**Set problem 1**
Copy everything in the post on Leonard Hodgson and subordinationism from "The notion that" down to "assimilated Christian revelation.".
**Set problem 2**
According to the post on Leonard Hodgson and subordinationism, whom was Hippolytus of Rome trying to refute when he was driven into subordinationism?

Skip to content

Leonard Hodgson on “Subordinationism”

Listen to this post:

Anglican theologian Leonard Hodgson’s 1943 book The Doctrine of the Trinity is creative, insightful, and I think believed by no one. It posits what I call a “three self” theory, what others call a “social” theory. But my purpose here is to relay his insights regarding the approach to monotheism in the first three centuries of Christianity. He observes,

…”subordinationism” …is used to describe theories current in the monarchian controversies of the third and fourth centuries. Those theories were attempts to secure the unity of the Godhead by regarding one Person as ultimately God in His own right and the others as divine in a secondary or subordinate sense. …only one of the three Persons, the Father, was in patristic times regarded in this way as the real God… [the theory is fundamentally an attempt] to find the unity by treating one of the elements as ultimate and reducing the others to terms of it.

Subordinationism… attempts to preserve the unity by making one Person ultimately the real God and the others divine because of their relation to Him. Hippolytus of Rome was notorious for the subordinationism into which he was driven in his efforts to refute Sabellius. Although in this connection Origen is chiefly memorable for the doctrine of eternal generation by which he freed trinitarian theology from one element in subordinationism, i.e. temporal secondariness, yet other elements remained…

The notion that in the Trinity one Person may be the fount or source of being or godhead for another lingered on to be a cause of friction and controversy between the East and the West, and still persists into much Christian theology of to-day. …[But in the divine] unity, there is no room for any trace of subordinationism… the thought of the Father as the Source or Fount of Godhead is a relic of pre-Christian theology which has not fully assimilated Christian revelation.

**Recorded information**

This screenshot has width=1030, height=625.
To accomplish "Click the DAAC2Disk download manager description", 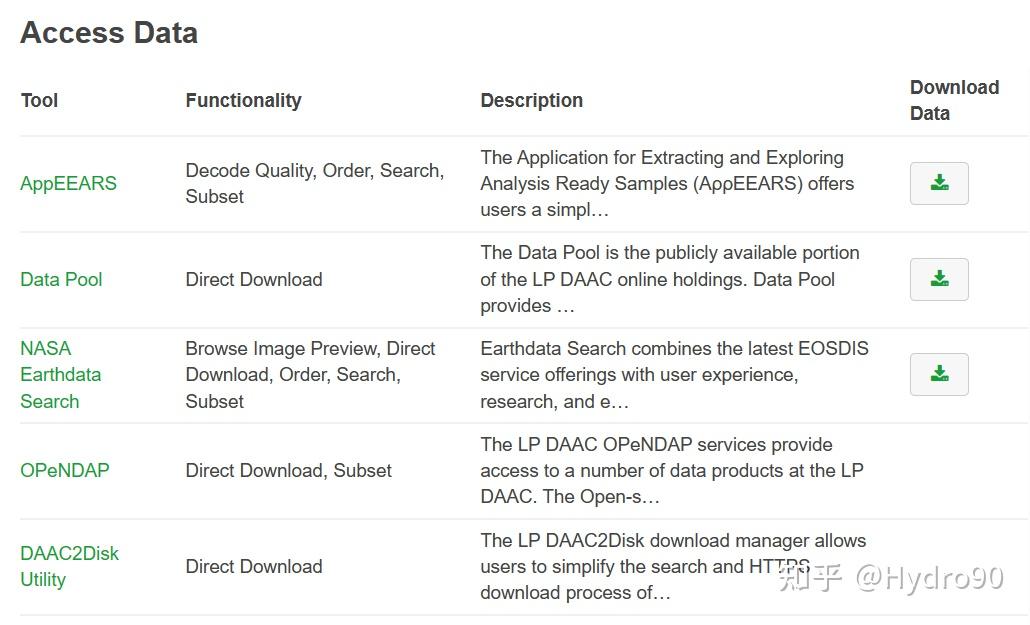I will (673, 566).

**Worked solution 1**
The notion that in the Trinity one Person may be the fount or source of being or godhead for another lingered on to be a cause of friction and controversy between the East and the West, and still persists into much Christian theology of to-day. …[But in the divine] unity, there is no room for any trace of subordinationism… the thought of the Father as the Source or Fount of Godhead is a relic of pre-Christian theology which has not fully assimilated Christian revelation.

**Worked solution 2**
Sabellius.